Measuring a superconducting qubit by manipulating its environment

Transmon based qubits on a quantum processor.

Yale/Schoelkopf Lab

Measurement in quantum systems is an inherently challenging problem. The lines are blurred between object, environment, and measurement apparatus, since all are governed by the same physical laws. Interactions between these three govern the results of measurements—in many cases, environmental influences dominate, an effect known as decoherence. It's an unpleasant quantum fact of life, but that doesn't mean physicists have to give up hope.

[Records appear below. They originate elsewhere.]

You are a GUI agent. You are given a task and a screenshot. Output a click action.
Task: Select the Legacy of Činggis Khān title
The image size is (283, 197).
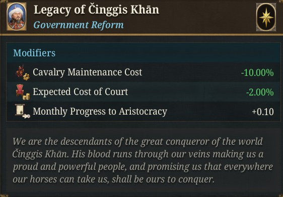pyautogui.click(x=96, y=10)
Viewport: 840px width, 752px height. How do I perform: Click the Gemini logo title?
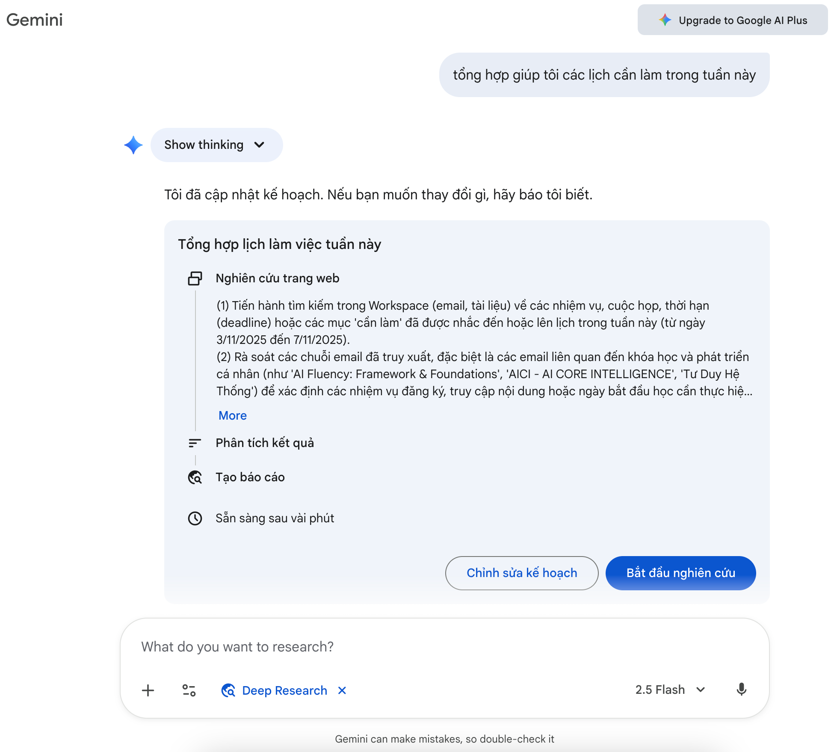35,20
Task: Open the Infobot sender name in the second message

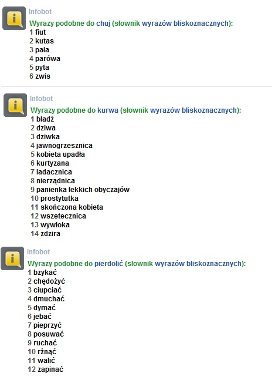Action: pyautogui.click(x=41, y=99)
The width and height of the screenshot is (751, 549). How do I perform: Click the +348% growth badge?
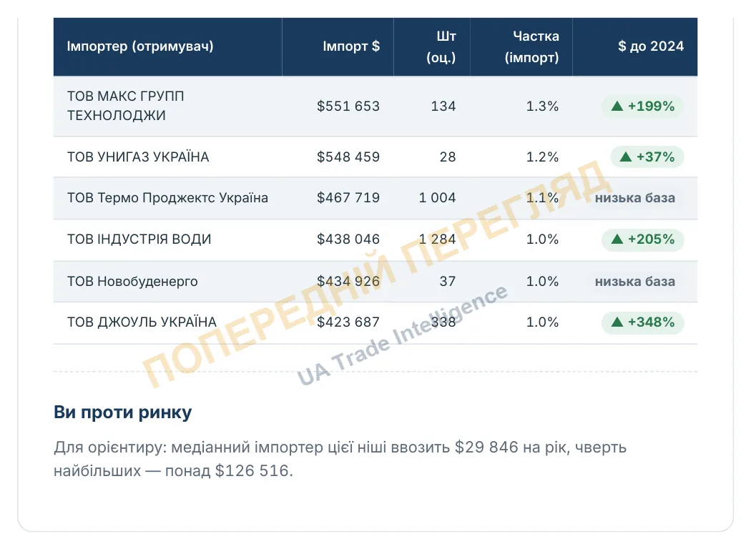coord(642,322)
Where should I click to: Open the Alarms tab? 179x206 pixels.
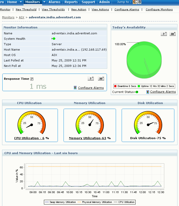55,2
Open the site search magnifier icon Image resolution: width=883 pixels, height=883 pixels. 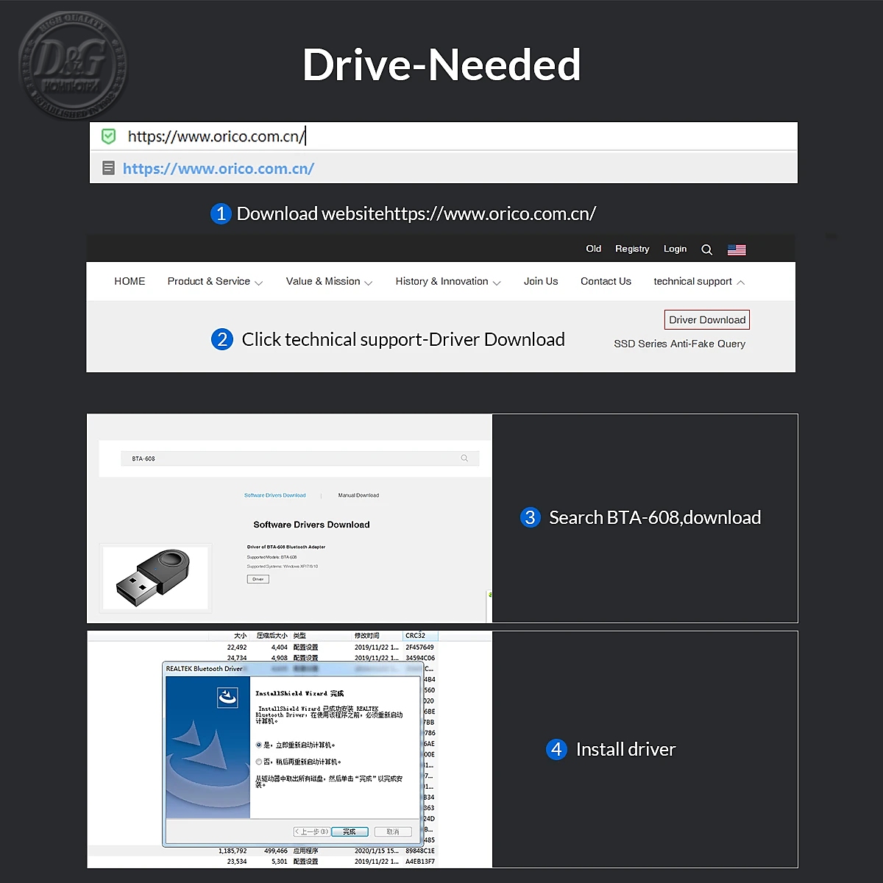point(706,249)
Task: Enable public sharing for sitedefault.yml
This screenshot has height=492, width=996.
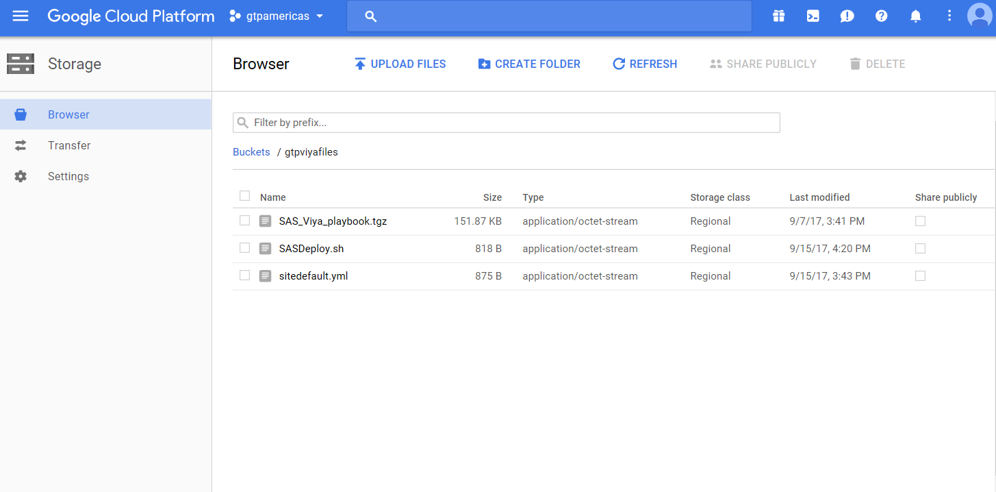Action: (920, 275)
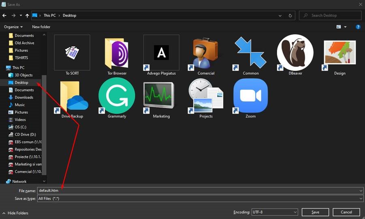Open the Organize menu
This screenshot has height=219, width=365.
click(x=13, y=27)
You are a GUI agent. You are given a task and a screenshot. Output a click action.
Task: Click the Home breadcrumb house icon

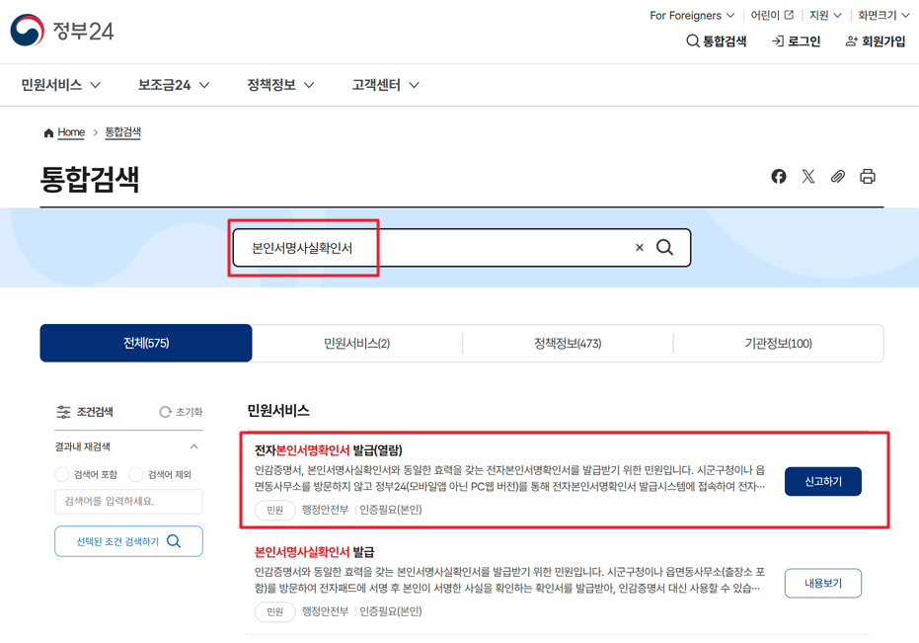tap(47, 131)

A new paper describes how to use environmental measurements to gain information about a quantum system that would otherwise be unavailable. K. W. Murch, S. J. Weber, C. Macklin, and I. Siddiqi controlled a superconducting quantum system called a transmon by performing measurements on the cavity in which it resided. In that way, they were able to monitor the transition between quantum states in the transmon without directly interacting with it. This experiment demonstrates an effective way to get around decoherence in at least some systems, which could be significant for quantum computing.

A quantum system is defined by its state: energy, position, momentum, and other physical properties. Physicists interact with these systems through various experimental equipment, which are themselves made up of particles governed by quantum mechanics. The surrounding environment is also composed of the same types of things. As a result, a measurement is an interaction between two quantum systems, and any interactions between an object and its environment can act like measurements, too.